Simplify Vector of Traces Let $A_0,\dots, A_k, B \in \mathbb{R}^{n\times n}$.
Can the following expression be simplified?
$$\begin{pmatrix}\mathsf{tr}(A_0B^t)\\
\mathsf{tr}(A_1B^t)\\
\vdots\\
\mathsf{tr}(A_kB^t)
\end{pmatrix}.$$
For example, it seems plausible one can pull out the matrix $B^t$ via appropriately appealing to the tensor product.
Can this be done?
 A: I'm not sure how you want to simplify this but if you index $A$ and $B$ like $A_{kij}$ and $B_{ij}$ then you are really looking to do this:
$$C_k=\sum_{i,j}A_{kij}B_{ij}$$
This is not a tensor product, unless $A$ can be written as a tensor but this would require that $k=n$, which I am not sure it is.

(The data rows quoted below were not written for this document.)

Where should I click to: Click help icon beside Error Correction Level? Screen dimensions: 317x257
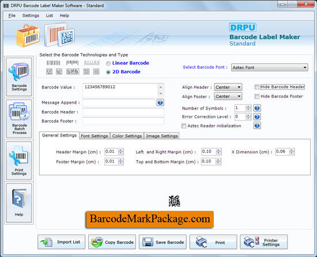pos(257,116)
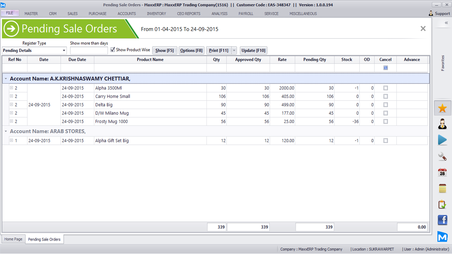Click the Update [F10] button
Image resolution: width=452 pixels, height=254 pixels.
point(253,50)
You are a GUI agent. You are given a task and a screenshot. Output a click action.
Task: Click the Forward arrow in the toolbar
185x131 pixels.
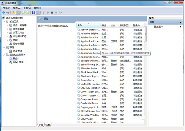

A: $A, B\in M_{m×n}(\Bbb{R})$ with $A=(a_{ij}),B=(b_{ij})$, Hadamard product $A\circ B=(c_{ij})$ where $c_{ij}=a_{ij}\cdot b_{ij}$
Now $\operatorname{tr}(AB^T):= $ Sum of all entries in the Hadamard product of $A\circ B$ $= \sum_{i, j} c_{ij}$

Let $A_{l}=(a_{ij}^{l})_{n×n}$ and $B=(b_{ij}) $ . Then $\operatorname{tr}({A_{l}B^T}) =\sum_{i, j}a_{ij}^{l}b_{ij}$ $,\space \forall 0\le l\le k$
$\begin{align}\begin{pmatrix}\operatorname{tr}(A_0B^t)\\
\operatorname{tr}(A_1B^t)\\
\vdots\\
\operatorname{tr}(A_kB^t)
\end{pmatrix}&=
\begin{pmatrix}\sum_{ij}a^{0}_{ij}b_{ij}\\\sum_{ij}a^{1}_{ij}b_{ij}\\\vdots\\\sum_{ij}a^{k}_{ij}b_{ij}
\end{pmatrix}_{(k+1)×1}\\&=\sum_{i=1}^{n}\sum_{j=1}^{n} b_{ij} \begin{pmatrix}a^{0}_{ij}\\a^1_{ij}\\\vdots\\a^k_{ij}\end{pmatrix}
\end{align}$